#### Given entries

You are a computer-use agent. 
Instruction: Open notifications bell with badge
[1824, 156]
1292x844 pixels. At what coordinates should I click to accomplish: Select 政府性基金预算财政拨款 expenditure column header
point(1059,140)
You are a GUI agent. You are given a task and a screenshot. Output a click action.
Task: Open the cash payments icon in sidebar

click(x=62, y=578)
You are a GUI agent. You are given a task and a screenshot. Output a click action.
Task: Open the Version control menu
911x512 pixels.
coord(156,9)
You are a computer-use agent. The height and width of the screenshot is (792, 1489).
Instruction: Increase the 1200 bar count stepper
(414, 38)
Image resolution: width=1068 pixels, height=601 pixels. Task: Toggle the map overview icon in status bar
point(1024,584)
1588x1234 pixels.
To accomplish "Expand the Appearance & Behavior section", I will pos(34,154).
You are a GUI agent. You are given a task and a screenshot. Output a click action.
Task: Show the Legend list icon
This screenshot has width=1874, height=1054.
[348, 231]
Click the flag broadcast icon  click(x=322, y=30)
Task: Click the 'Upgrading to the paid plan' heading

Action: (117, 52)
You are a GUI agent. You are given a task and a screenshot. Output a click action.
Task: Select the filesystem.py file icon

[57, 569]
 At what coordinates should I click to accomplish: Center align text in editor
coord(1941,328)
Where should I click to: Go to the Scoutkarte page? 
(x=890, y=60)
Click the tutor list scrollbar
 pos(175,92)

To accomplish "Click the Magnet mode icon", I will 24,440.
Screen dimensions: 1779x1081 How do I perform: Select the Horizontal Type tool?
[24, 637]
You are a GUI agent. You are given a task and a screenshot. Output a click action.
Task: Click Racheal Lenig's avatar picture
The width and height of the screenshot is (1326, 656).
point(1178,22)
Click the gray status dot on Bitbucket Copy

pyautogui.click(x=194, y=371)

########

◆ What the task asks ◆
Only the lines holding the word "computer" belong in the answer; copy them from the listing above.

◆ Solved exercise ◆
You are a computer-use agent. 
You are a computer-use agent. The height and width of the screenshot is (792, 1489).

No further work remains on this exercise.